◆ INSTRUCTIONS FOR THE TASK
Format every line of the listing below as a Markdown table with two columns, Entry and Text, where Entry numbers each line in order and Text holds the line itself; leave out blank lines.

◆ DATA RECORDS

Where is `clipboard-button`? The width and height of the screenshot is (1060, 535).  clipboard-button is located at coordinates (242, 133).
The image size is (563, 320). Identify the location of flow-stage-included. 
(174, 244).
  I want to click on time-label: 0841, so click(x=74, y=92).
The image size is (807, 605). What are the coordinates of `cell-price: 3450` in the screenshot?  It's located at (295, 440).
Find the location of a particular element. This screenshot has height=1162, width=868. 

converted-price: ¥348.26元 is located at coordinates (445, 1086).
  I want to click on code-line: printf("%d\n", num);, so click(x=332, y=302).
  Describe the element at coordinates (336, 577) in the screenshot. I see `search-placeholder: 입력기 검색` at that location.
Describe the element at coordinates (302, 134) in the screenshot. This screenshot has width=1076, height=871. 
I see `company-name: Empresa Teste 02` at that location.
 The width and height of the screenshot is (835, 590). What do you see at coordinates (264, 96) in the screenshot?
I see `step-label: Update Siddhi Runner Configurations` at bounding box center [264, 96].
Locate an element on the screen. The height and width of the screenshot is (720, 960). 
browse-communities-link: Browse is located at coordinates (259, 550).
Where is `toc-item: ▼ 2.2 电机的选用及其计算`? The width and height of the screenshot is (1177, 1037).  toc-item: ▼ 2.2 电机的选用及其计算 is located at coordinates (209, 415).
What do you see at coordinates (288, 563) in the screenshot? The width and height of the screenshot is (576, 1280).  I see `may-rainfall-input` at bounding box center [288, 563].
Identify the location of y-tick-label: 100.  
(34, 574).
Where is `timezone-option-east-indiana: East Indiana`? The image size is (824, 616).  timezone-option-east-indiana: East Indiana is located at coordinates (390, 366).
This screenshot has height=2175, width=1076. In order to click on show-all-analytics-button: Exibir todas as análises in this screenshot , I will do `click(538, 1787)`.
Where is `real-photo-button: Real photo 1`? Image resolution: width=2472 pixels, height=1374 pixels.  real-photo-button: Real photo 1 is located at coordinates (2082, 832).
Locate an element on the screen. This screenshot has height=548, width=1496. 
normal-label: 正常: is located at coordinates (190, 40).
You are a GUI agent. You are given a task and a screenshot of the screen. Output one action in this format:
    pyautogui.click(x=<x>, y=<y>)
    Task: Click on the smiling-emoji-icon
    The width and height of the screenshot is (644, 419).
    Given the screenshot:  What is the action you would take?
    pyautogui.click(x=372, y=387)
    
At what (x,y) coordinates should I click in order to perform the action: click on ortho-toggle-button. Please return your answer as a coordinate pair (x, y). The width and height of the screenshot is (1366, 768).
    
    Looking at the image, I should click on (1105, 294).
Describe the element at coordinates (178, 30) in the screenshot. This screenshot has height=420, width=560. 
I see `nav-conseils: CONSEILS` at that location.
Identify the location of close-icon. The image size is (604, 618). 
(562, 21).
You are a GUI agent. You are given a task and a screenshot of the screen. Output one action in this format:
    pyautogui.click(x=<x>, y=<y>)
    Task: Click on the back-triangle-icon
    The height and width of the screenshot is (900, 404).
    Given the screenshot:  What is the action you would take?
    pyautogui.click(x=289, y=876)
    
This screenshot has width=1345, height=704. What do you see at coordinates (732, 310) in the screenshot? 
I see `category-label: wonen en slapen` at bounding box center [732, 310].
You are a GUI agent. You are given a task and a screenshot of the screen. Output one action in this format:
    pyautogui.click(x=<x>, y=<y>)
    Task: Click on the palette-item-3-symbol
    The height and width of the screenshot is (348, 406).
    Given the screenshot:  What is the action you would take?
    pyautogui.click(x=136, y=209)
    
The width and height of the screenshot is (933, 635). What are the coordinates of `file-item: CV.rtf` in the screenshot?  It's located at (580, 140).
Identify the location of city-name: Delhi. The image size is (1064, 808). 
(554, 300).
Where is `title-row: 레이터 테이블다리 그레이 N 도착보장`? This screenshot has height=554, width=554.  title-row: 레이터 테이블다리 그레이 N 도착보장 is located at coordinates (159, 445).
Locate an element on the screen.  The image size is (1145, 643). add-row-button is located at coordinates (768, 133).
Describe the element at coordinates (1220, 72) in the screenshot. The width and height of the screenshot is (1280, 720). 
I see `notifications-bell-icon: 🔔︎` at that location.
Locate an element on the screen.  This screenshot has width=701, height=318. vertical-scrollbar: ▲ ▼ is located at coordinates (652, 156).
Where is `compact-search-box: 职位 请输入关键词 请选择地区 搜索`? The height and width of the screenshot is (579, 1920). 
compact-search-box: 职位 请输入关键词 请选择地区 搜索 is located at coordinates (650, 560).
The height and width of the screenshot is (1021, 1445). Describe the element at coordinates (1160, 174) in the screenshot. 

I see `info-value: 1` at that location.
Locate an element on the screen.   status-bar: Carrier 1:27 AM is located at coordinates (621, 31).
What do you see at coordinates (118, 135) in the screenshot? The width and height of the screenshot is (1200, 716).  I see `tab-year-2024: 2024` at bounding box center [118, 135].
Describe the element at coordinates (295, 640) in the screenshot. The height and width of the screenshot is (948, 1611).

◆ SOLUTION TO THIS PROBLEM
| Entry | Text |
|---|---|
| 1 | Where is `clipboard-button`? The width and height of the screenshot is (1060, 535).  clipboard-button is located at coordinates (242, 133). |
| 2 | The image size is (563, 320). Identify the location of flow-stage-included.  |
| 3 | (174, 244). |
| 4 |   I want to click on time-label: 0841, so click(x=74, y=92). |
| 5 | The image size is (807, 605). What are the coordinates of `cell-price: 3450` in the screenshot?  It's located at (295, 440). |
| 6 | Find the location of a particular element. This screenshot has height=1162, width=868.  |
| 7 | converted-price: ¥348.26元 is located at coordinates (445, 1086). |
| 8 |   I want to click on code-line: printf("%d\n", num);, so click(x=332, y=302). |
| 9 |   Describe the element at coordinates (336, 577) in the screenshot. I see `search-placeholder: 입력기 검색` at that location. |
| 10 | Describe the element at coordinates (302, 134) in the screenshot. This screenshot has width=1076, height=871.  |
| 11 | I see `company-name: Empresa Teste 02` at that location. |
| 12 |  The width and height of the screenshot is (835, 590). What do you see at coordinates (264, 96) in the screenshot? |
| 13 | I see `step-label: Update Siddhi Runner Configurations` at bounding box center [264, 96]. |
| 14 | Locate an element on the screen. The height and width of the screenshot is (720, 960).  |
| 15 | browse-communities-link: Browse is located at coordinates (259, 550). |
| 16 | Where is `toc-item: ▼ 2.2 电机的选用及其计算`? The width and height of the screenshot is (1177, 1037).  toc-item: ▼ 2.2 电机的选用及其计算 is located at coordinates (209, 415). |
| 17 | What do you see at coordinates (288, 563) in the screenshot? The width and height of the screenshot is (576, 1280).  I see `may-rainfall-input` at bounding box center [288, 563]. |
| 18 | Identify the location of y-tick-label: 100.   |
| 19 | (34, 574). |
| 20 | Where is `timezone-option-east-indiana: East Indiana`? The image size is (824, 616).  timezone-option-east-indiana: East Indiana is located at coordinates (390, 366). |
| 21 | This screenshot has height=2175, width=1076. In order to click on show-all-analytics-button: Exibir todas as análises in this screenshot , I will do `click(538, 1787)`. |
| 22 | Where is `real-photo-button: Real photo 1`? Image resolution: width=2472 pixels, height=1374 pixels.  real-photo-button: Real photo 1 is located at coordinates (2082, 832). |
| 23 | Locate an element on the screen. This screenshot has height=548, width=1496.  |
| 24 | normal-label: 正常: is located at coordinates (190, 40). |
| 25 | You are a GUI agent. You are given a task and a screenshot of the screen. Output one action in this format: |
| 26 |     pyautogui.click(x=<x>, y=<y>) |
| 27 |     Task: Click on the smiling-emoji-icon |
| 28 |     The width and height of the screenshot is (644, 419). |
| 29 |     Given the screenshot:  What is the action you would take? |
| 30 |     pyautogui.click(x=372, y=387) |
| 31 | At what (x,y) coordinates should I click in order to perform the action: click on ortho-toggle-button. Please return your answer as a coordinate pair (x, y). The width and height of the screenshot is (1366, 768). |
| 32 |     Looking at the image, I should click on (1105, 294). |
| 33 | Describe the element at coordinates (178, 30) in the screenshot. This screenshot has height=420, width=560.  |
| 34 | I see `nav-conseils: CONSEILS` at that location. |
| 35 | Identify the location of close-icon. The image size is (604, 618).  |
| 36 | (562, 21). |
| 37 | You are a GUI agent. You are given a task and a screenshot of the screen. Output one action in this format: |
| 38 |     pyautogui.click(x=<x>, y=<y>) |
| 39 |     Task: Click on the back-triangle-icon |
| 40 |     The height and width of the screenshot is (900, 404). |
| 41 |     Given the screenshot:  What is the action you would take? |
| 42 |     pyautogui.click(x=289, y=876) |
| 43 | This screenshot has width=1345, height=704. What do you see at coordinates (732, 310) in the screenshot?  |
| 44 | I see `category-label: wonen en slapen` at bounding box center [732, 310]. |
| 45 | You are a GUI agent. You are given a task and a screenshot of the screen. Output one action in this format: |
| 46 |     pyautogui.click(x=<x>, y=<y>) |
| 47 |     Task: Click on the palette-item-3-symbol |
| 48 |     The height and width of the screenshot is (348, 406). |
| 49 |     Given the screenshot:  What is the action you would take? |
| 50 |     pyautogui.click(x=136, y=209) |
| 51 | The width and height of the screenshot is (933, 635). What are the coordinates of `file-item: CV.rtf` in the screenshot?  It's located at (580, 140). |
| 52 | Identify the location of city-name: Delhi. The image size is (1064, 808).  |
| 53 | (554, 300). |
| 54 | Where is `title-row: 레이터 테이블다리 그레이 N 도착보장`? This screenshot has height=554, width=554.  title-row: 레이터 테이블다리 그레이 N 도착보장 is located at coordinates (159, 445). |
| 55 | Locate an element on the screen.  The image size is (1145, 643). add-row-button is located at coordinates (768, 133). |
| 56 | Describe the element at coordinates (1220, 72) in the screenshot. The width and height of the screenshot is (1280, 720).  |
| 57 | I see `notifications-bell-icon: 🔔︎` at that location. |
| 58 | Locate an element on the screen.  This screenshot has width=701, height=318. vertical-scrollbar: ▲ ▼ is located at coordinates (652, 156). |
| 59 | Where is `compact-search-box: 职位 请输入关键词 请选择地区 搜索`? The height and width of the screenshot is (579, 1920).  |
| 60 | compact-search-box: 职位 请输入关键词 请选择地区 搜索 is located at coordinates (650, 560). |
| 61 | The height and width of the screenshot is (1021, 1445). Describe the element at coordinates (1160, 174) in the screenshot.  |
| 62 | I see `info-value: 1` at that location. |
| 63 | Locate an element on the screen.   status-bar: Carrier 1:27 AM is located at coordinates (621, 31). |
| 64 | What do you see at coordinates (118, 135) in the screenshot? The width and height of the screenshot is (1200, 716).  I see `tab-year-2024: 2024` at bounding box center [118, 135]. |
| 65 | Describe the element at coordinates (295, 640) in the screenshot. The height and width of the screenshot is (948, 1611). |